[TASK TO CARRY OUT] Include the line containing "Task: Go back using the header arrow" and every line after it up to the end of the material below; reproduce them exactly and drop the pictures.

[RECORDS FOR THE TASK]
* * *

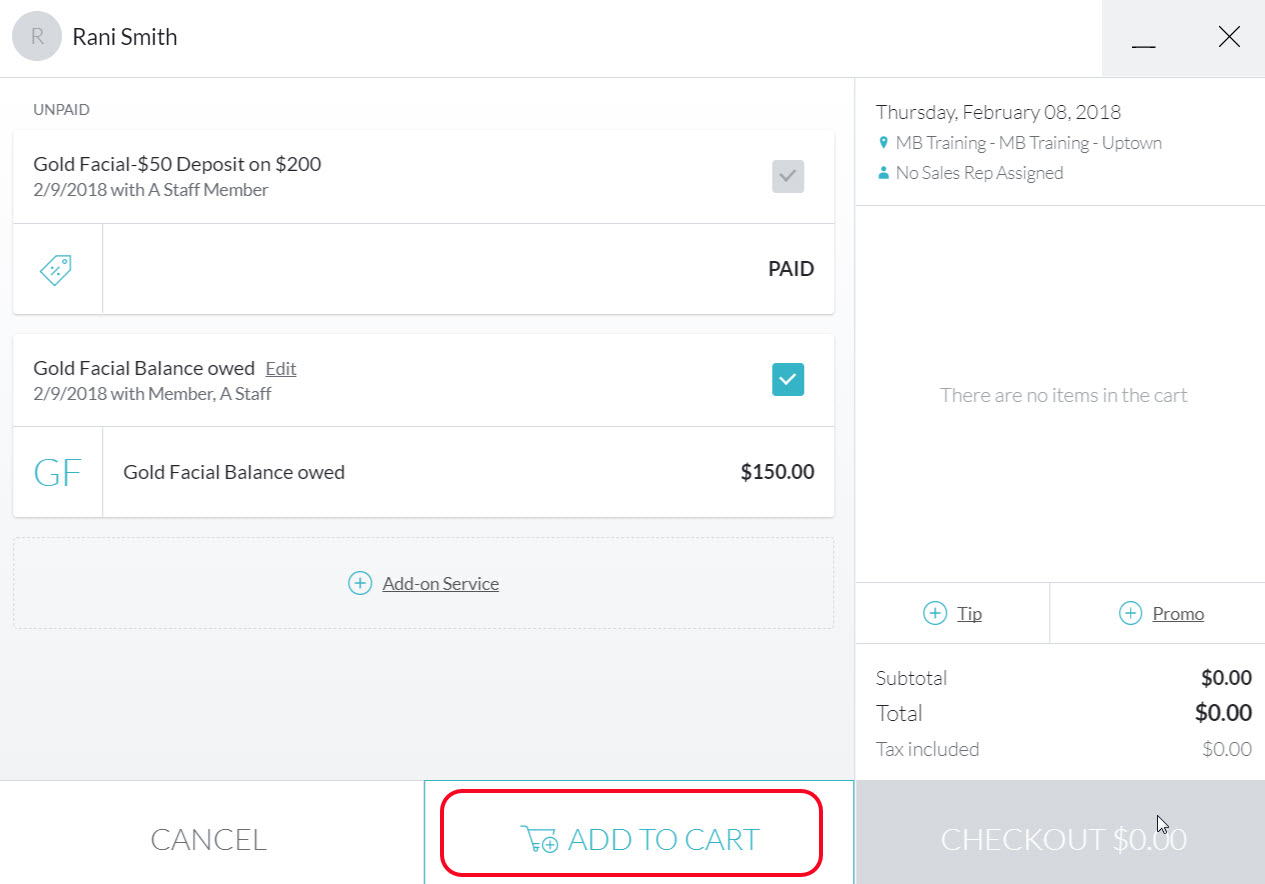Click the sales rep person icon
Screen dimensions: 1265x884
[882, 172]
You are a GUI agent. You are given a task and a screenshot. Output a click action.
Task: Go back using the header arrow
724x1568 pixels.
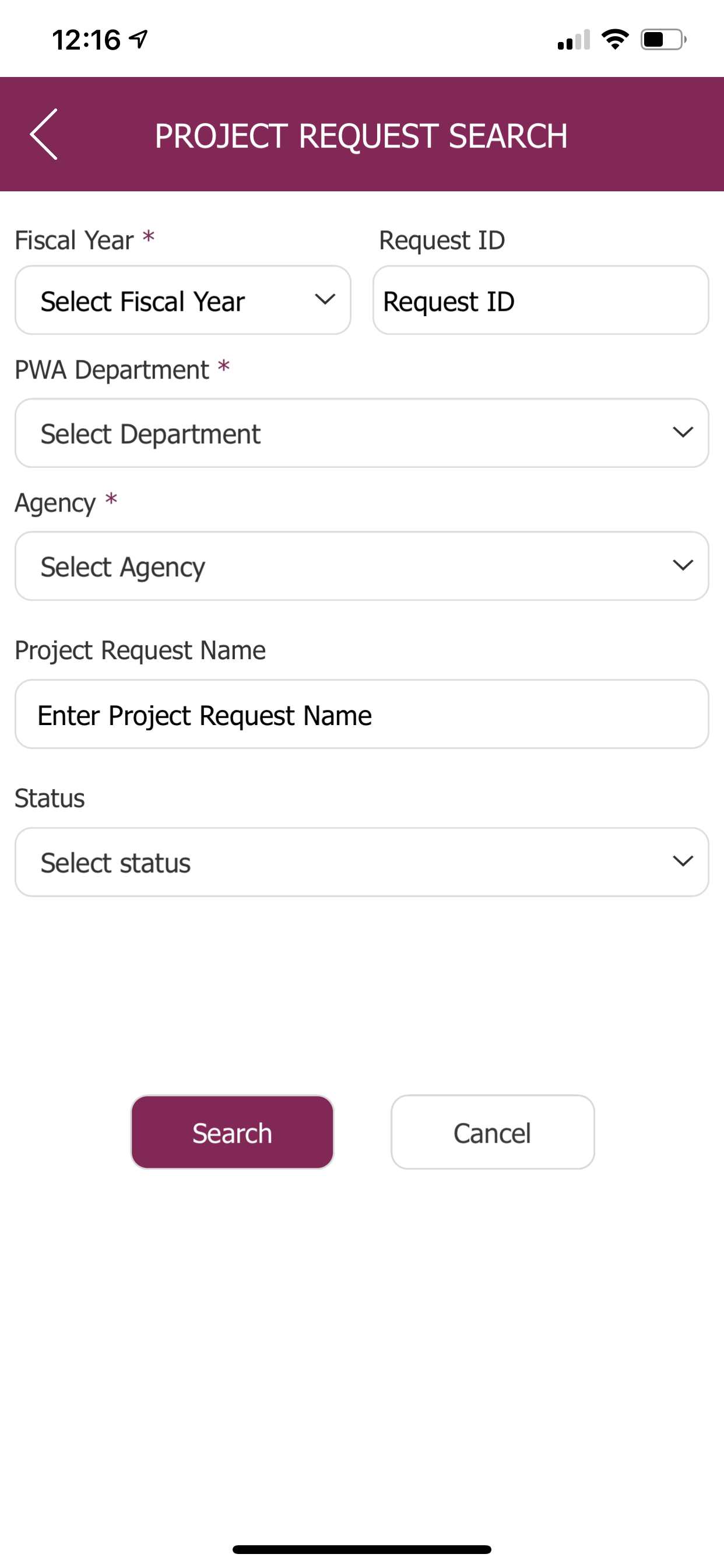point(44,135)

* * *

[RESPONSE BELOW]
Task: Go back using the header arrow
724x1568 pixels.
point(44,135)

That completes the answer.